In a real plant, it is very likely that a combination of faulty measurements and missing flows will occur concurrently. It is very difficult to detect faulty measurements prior to determining which flows are missing. Therefore, missing flow detection is done by the DR algorithm before faulty measurement detection.

Example 2

In the above example, “ME2” is a faulty measurement and the “NO5” balance point has missing flows. If we run data reconciliation without the missing flow detection step, the reconciled value of most flows are much different from the measured values. Furthermore, the “ME7” and “ME8” flows may be wrongly categorized as faulty measurements in the faulty measurement detection step even though these two flows are well matched to surrounding, redundant measurements.

But if we run data reconciliation with the missing flow detection step, the “NO5” balance point is detected as one with missing flows and therefore its balance constraints are not enforced. Next, the faulty measurement detection step detects “ME2” as a faulty measurement. Therefore the reconciled values in the rest of the flowsheet end up being calculated as close to the measured values.

How AVEVA Production Accounting handles missing flows

AVEVA Production Accounting has a proprietary algorithm to detect and eliminate the missing flows separately from faulty measurements.

A serial search scheme is used first to isolate the candidate sources of missing flows and then simultaneous identification/elimination of missing flows is accomplished. The performance and accuracy of the detection are well proven from many applications of AVEVA Production Accounting to the needs of many different, real plants.

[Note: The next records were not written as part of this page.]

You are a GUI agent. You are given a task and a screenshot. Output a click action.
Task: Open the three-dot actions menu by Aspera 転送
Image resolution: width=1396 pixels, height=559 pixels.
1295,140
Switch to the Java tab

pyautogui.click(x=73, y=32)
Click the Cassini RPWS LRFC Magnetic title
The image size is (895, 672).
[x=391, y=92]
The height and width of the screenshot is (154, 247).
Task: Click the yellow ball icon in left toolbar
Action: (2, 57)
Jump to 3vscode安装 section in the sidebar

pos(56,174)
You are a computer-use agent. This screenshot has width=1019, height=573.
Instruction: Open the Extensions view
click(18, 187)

Real-World examples of missing flow detection

The following are real examples of missing flow detection.

Example 1

Figure: Example 1 of missing flow detection

In the above figure, tank “20D415” is detected as a balance point with missing flows.

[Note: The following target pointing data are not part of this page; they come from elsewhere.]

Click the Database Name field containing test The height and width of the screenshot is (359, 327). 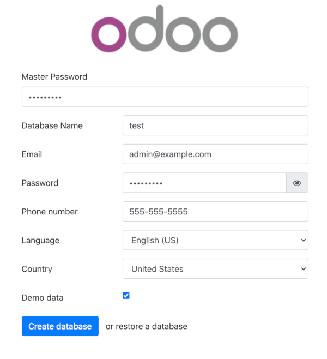point(215,125)
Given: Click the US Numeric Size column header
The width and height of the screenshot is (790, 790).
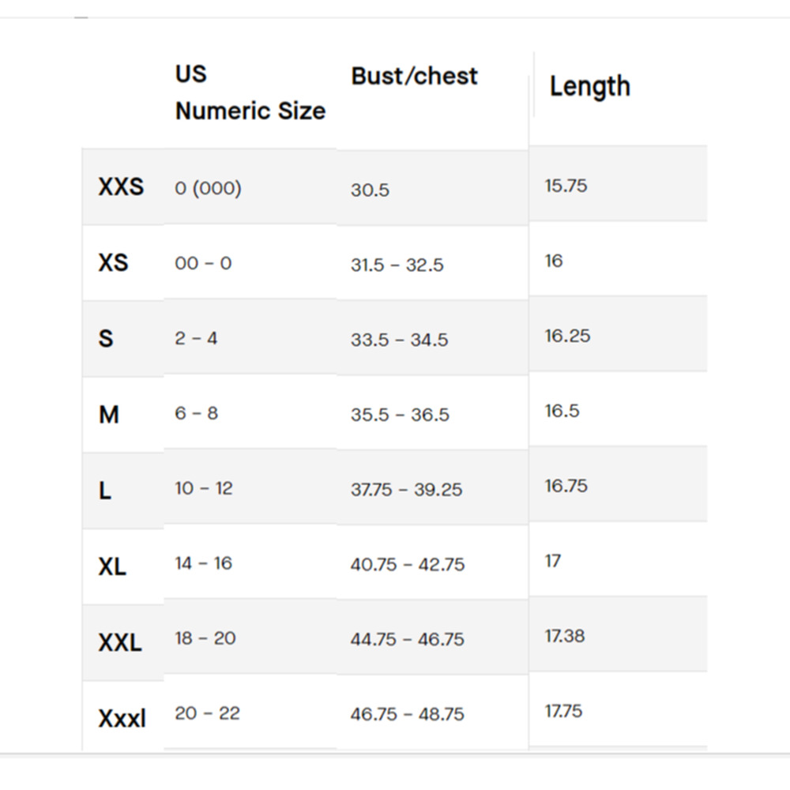Looking at the screenshot, I should [250, 92].
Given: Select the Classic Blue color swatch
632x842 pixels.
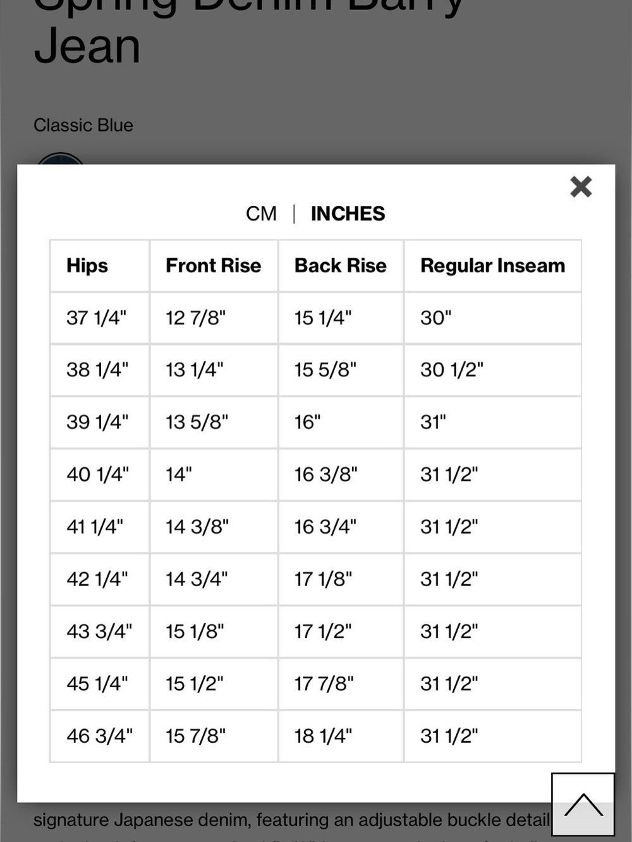Looking at the screenshot, I should 60,159.
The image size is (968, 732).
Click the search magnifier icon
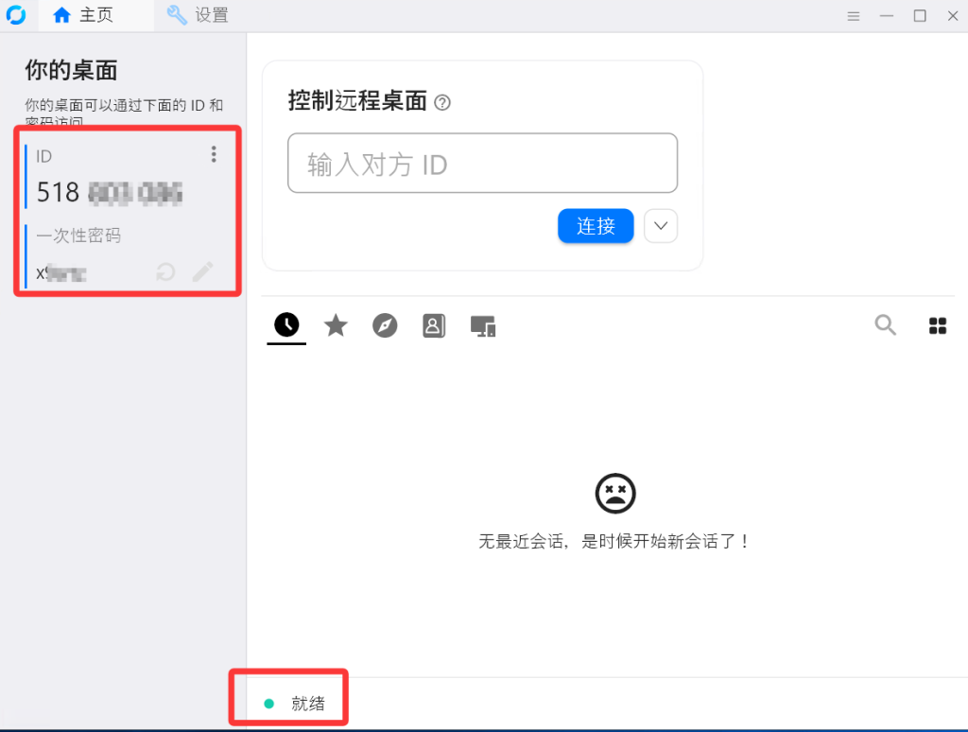[886, 325]
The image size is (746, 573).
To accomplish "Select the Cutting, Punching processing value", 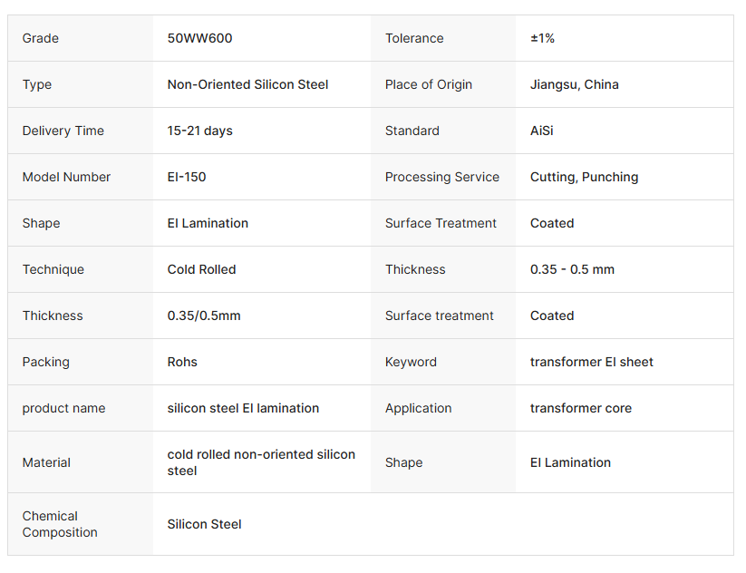I will pyautogui.click(x=584, y=177).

In the real-life situation modeled in the above figure, it was ultimately proven that there was a missing movement at the tank “20D415,” just as AVEVA Production Accounting indicated.

Mathematically, the missing flow detection step uses the reduced balance matrix to detect that a balance point has missing flows, rather than using the full incidence matrix. This means it detects missing flows using the reduced set of balance envelopes, not the set of individual balance points. The two tanks shown above are part of the same balance envelope, due to the presence of the unmeasured flow between the two tanks.

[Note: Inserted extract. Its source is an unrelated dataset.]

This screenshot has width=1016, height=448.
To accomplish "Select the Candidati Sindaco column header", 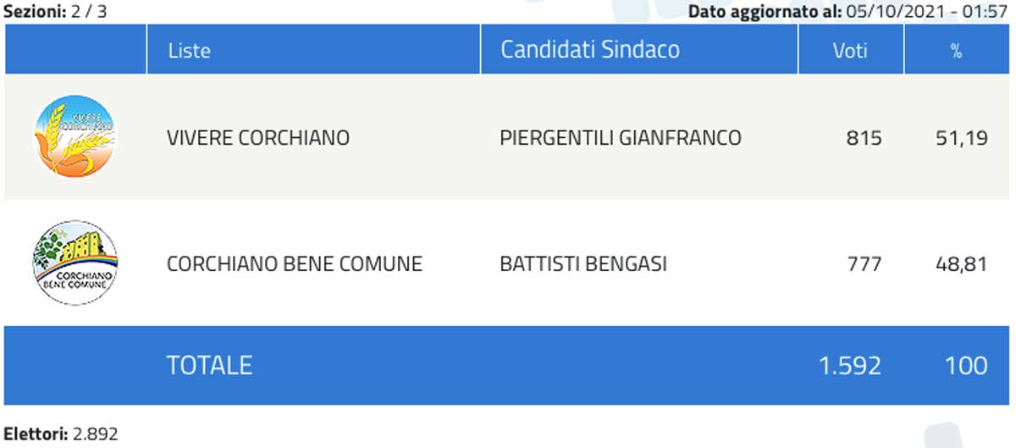I will pos(590,49).
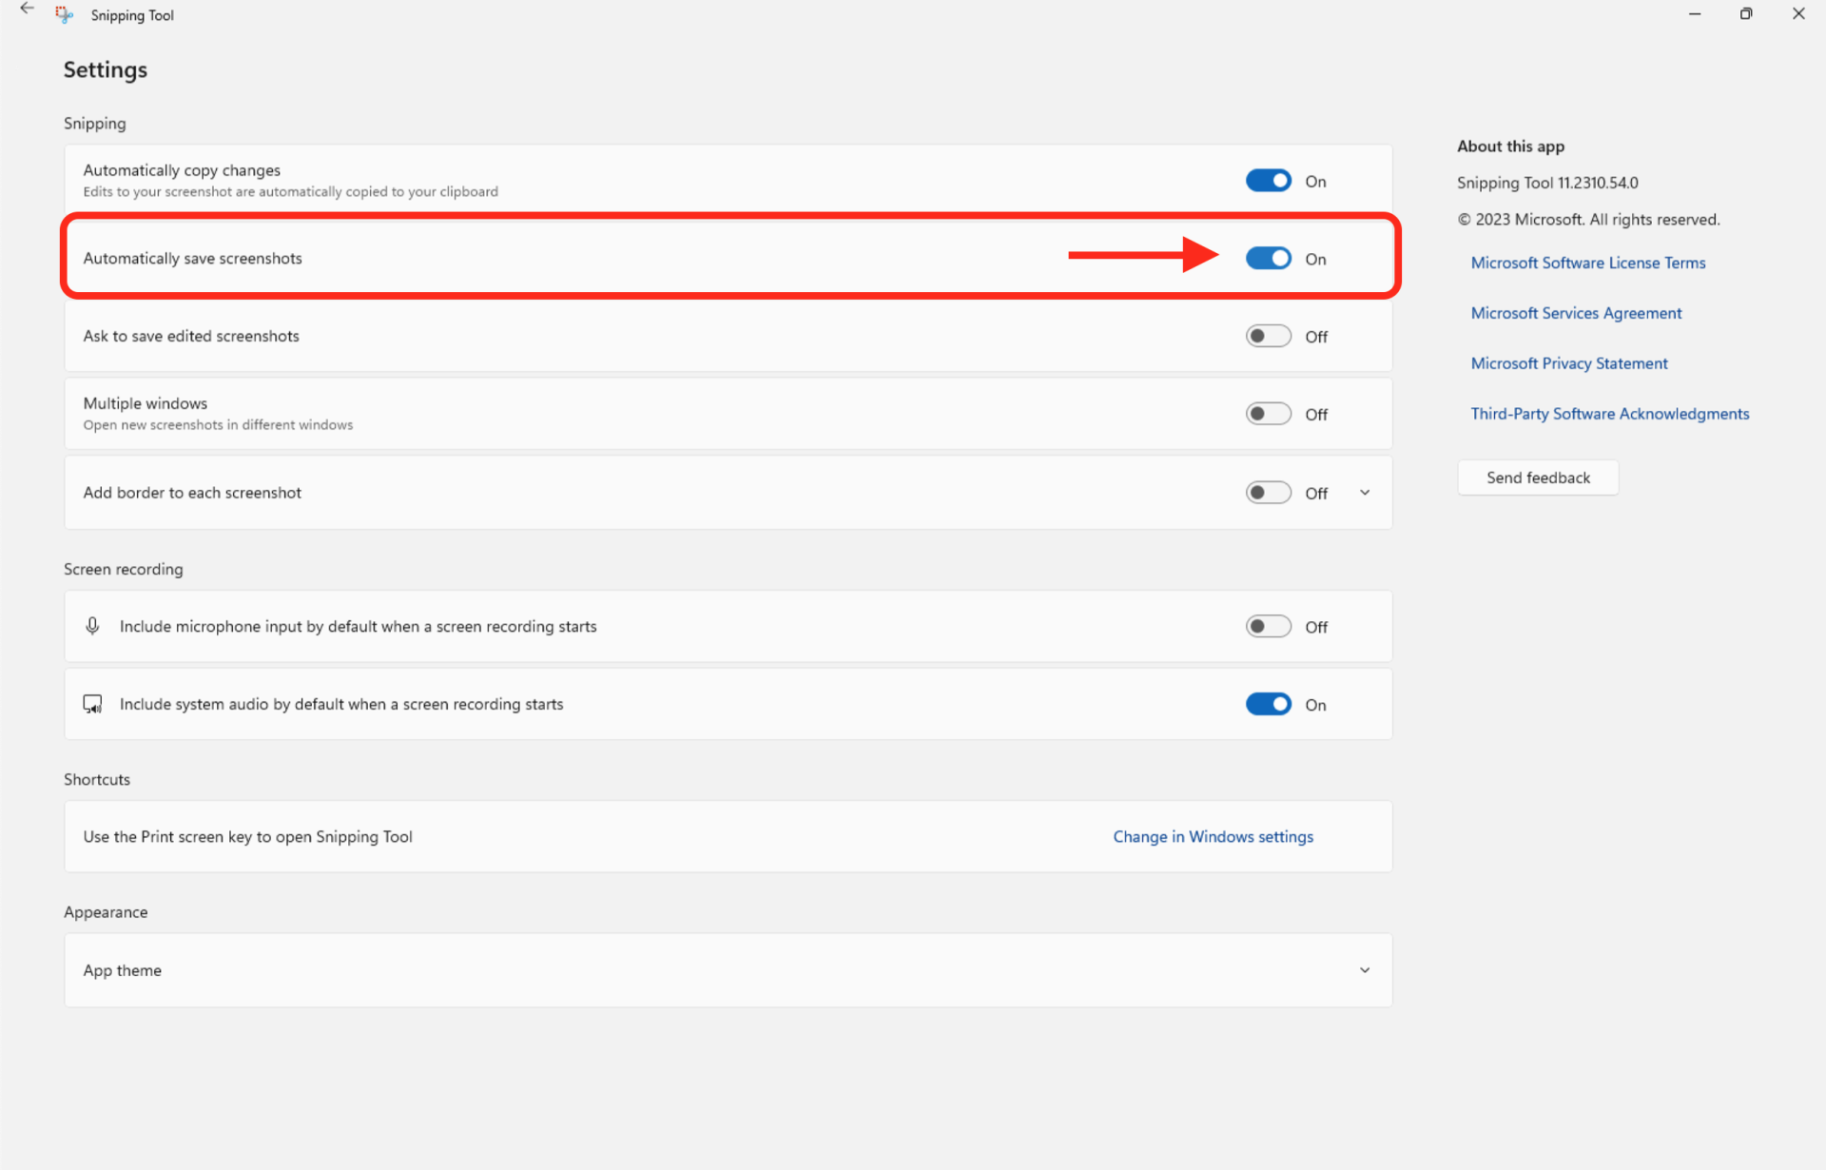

The missing flow detection algorithm detects that there is a missing flow in the balance envelope and then has to assign the missing flow to one of the two tanks. The algorithm chooses the tank with the larger initial imbalance, i.e. tank “ 20D415.”

Example 2

Figure: Example 2 of missing flow detection

The “2103-FB” node is detected as a balance point with missing flows.

In this real-world example, it was proven that there was a shipment from this node with 2,090,000 kg at that time.

The calculated amount of the missing flow is 2,102,556 kg, as shown by the imbalance amount for the process. It is very close to the real missing amount.

Example 3

Figure: Example 3 of missing flow detection

The “120D823” and “20D103” tanks are detected as balance points with missing flows. These tanks are widely separated from each other on the flowsheet, and they both actually have outlet streams and inlet streams. (The diagram only shows streams of relevance that had flow.)

In this real-world example, it was proven that there was an oil movement from “120D823” to “20D103” of about 350,000 kl at that time. This can be deduced from the fact that the imbalance on tank “120D823” is of roughly the same magnitude as the imbalance on tank “20D103”.

The calculated imbalance in the “120D823” tank is 347,565 kl and the calculated imbalance in “20D103” is 351,179 kl. Both amounts are close to the real missing oil movement amount.